I am building a Spring Boot 3.2.5 application that retrieves data from Parquet files on an AWS S3 bucket. This data is then converted into CSV and loaded into a Postgres database.
This operation works fine for a while after the application is built. However, after about an hour I receive an exception software.amazon.awssdk.services.s3.model.S3Exception: The provided token has expired.
I am using Hadoop libraries to read the Parquet file as that had proven to be the most conducive to the "read and convert" steps.
The Configuration class is org.apache.hadoop.conf.Configuration and is set up as follows:
Configuration configuration = new Configuration();
configuration.set("fs.s3a.endpoint", filesystemEndpoint);
configuration.set("fs.defaultFS", filesystemType + s3BucketName + s3BucketSubdirectoryPath);
DefaultCredentialsProvider credentialsProvider = DefaultCredentialsProvider.builder().reuseLastProviderEnabled(Boolean.FALSE).build();
AwsCredentials awsCredentials = credentialsProvider.resolveCredentials();
if (ControllerUtils.isRunningOnK8s()) {
configuration.set("fs.s3a.assumed.role.arn", eksRoleArn);
}
configuration.set("fs.s3a.access.key", awsCredentials.accessKeyId());
configuration.set("fs.s3a.secret.key", awsCredentials.secretAccessKey());
if (awsCredentials instanceof AwsSessionCredentials) {
AwsSessionCredentials sessionCredentials = (AwsSessionCredentials) awsCredentials;
configuration.set("fs.s3a.session.token", sessionCredentials.sessionToken());
}
The class in which this code resides is annotated with:
@Service
@Scope("prototype")
The "prototype" is an attempt to ensure a new instance gets created with each run. My searches to this point noted that a credentials provider may be cached otherwise, resulting in the token being expired. The @Service annotation is there because this class has a @Scheduled (cron) component.

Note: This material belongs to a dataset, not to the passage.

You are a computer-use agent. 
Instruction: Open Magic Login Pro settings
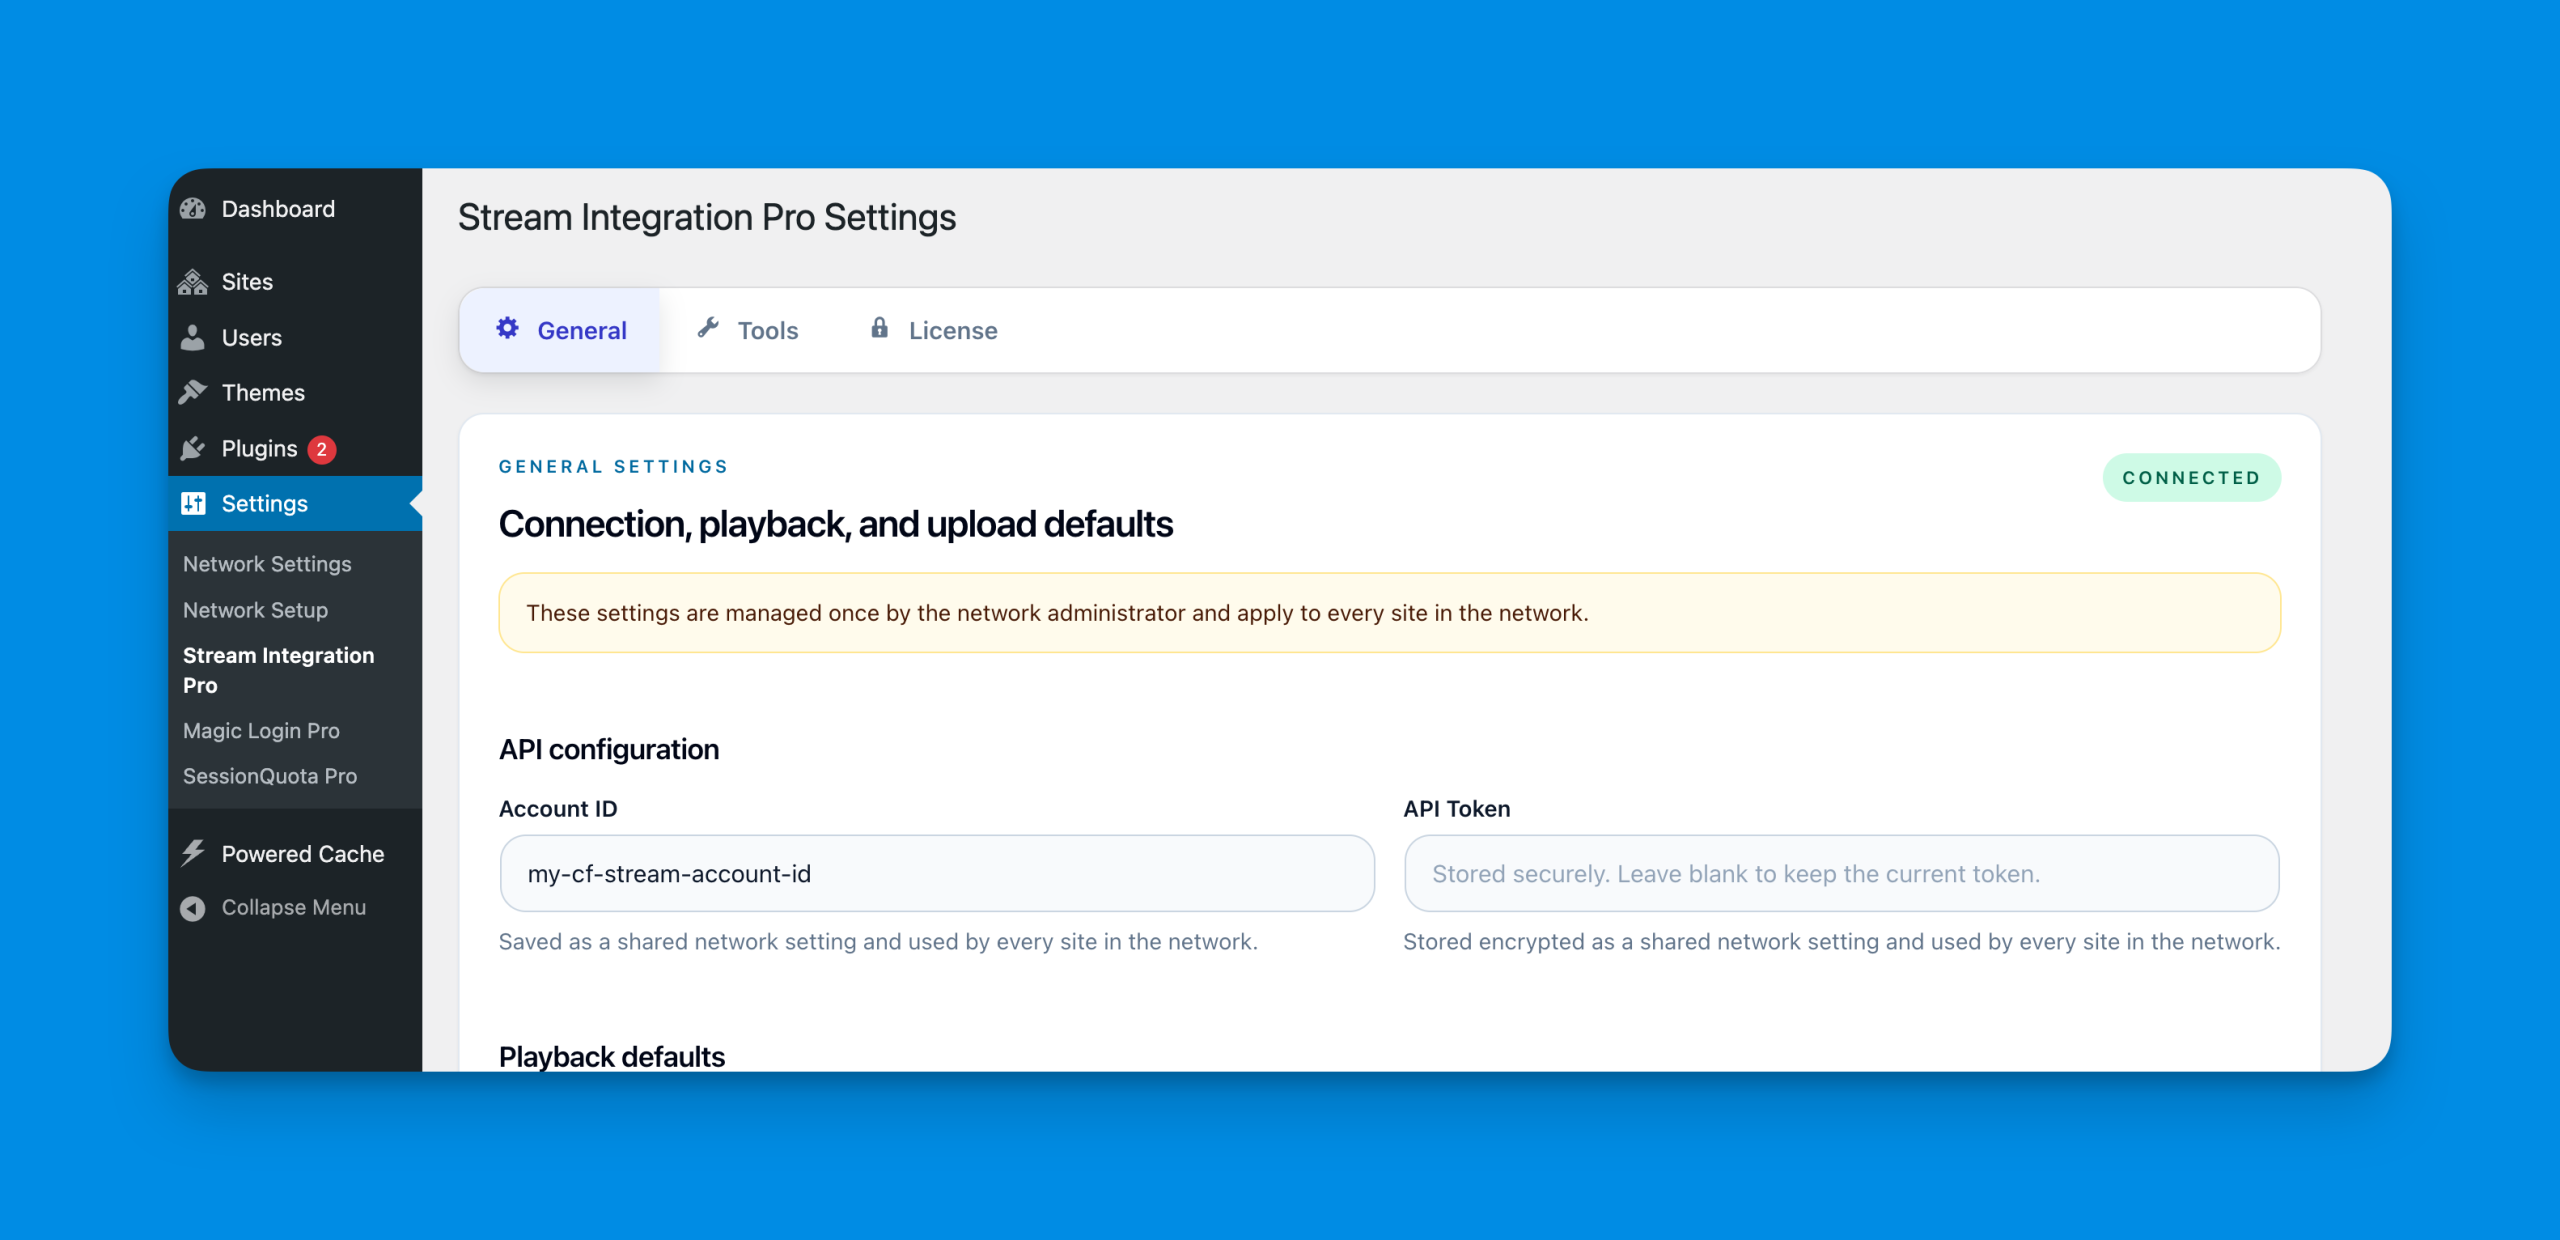coord(261,731)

I have tried other credentials providers, without positive result. This includes ProfileCredentialsProvider
and StsAssumeRoleCredentialsProvider
.
How can I ensure my application doesn't retain an expired token?
When you inject AWS credentials (access key, secret, session token) directly into the Hadoop Configuration (using fs.s3a.access.key
, etc.), the credentials are snapshotted and NOT automatically refreshed.

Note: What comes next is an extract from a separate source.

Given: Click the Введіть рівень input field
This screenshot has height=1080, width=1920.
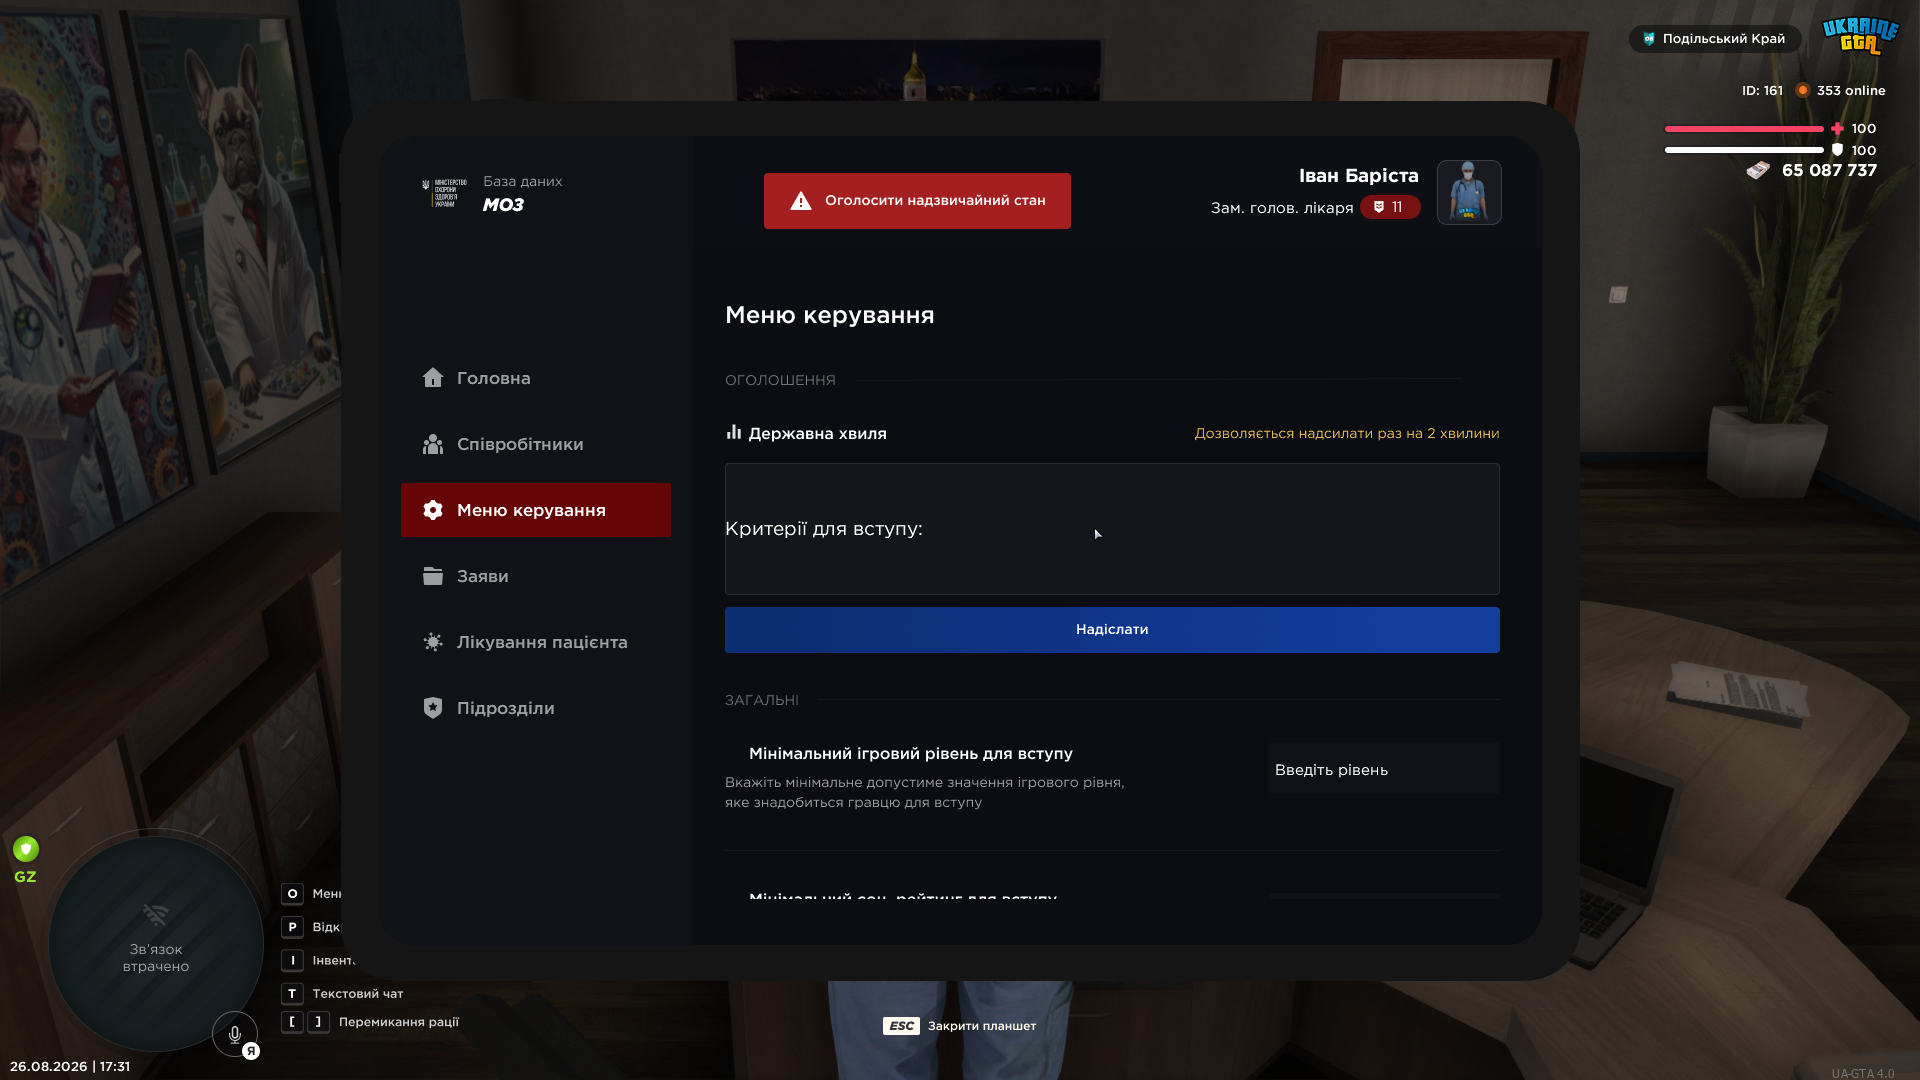Looking at the screenshot, I should [x=1384, y=769].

If you use temporary credentials (from STS, EKS IRSA, etc.), they expire by default after 1 hour.
The Hadoop S3A filesystem does not natively auto-refresh those credentials once set in the Configuration object. Even using DefaultCredentialsProvider, it only happens at instantiation time, because you only set the creds once.
Result:
After an hour, your app’s S3 requests start failing with S3Exception: The provided token has expired
How:
DO NOT set fs.s3a.access.key
, fs.s3a.secret.key
, or fs.s3a.session.token
in your Hadoop config.
Instead, just configure fs.s3a.aws.credentials.provider it
it to point to the right provider.
For EKS, IAM roles, or EC2 instance roles, S3A will use the credentials and refresh them automatically.
Example:
configuration.set("fs.s3a.aws.credentials.provider", "com.amazonaws.auth.DefaultAWSCredentialsProviderChain");
configuration.set("fs.s3a.aws.credentials.provider", "org.apache.hadoop.fs.s3a.auth.IAMInstanceCredentialsProvider");
Let AWS SDK handle token refresh!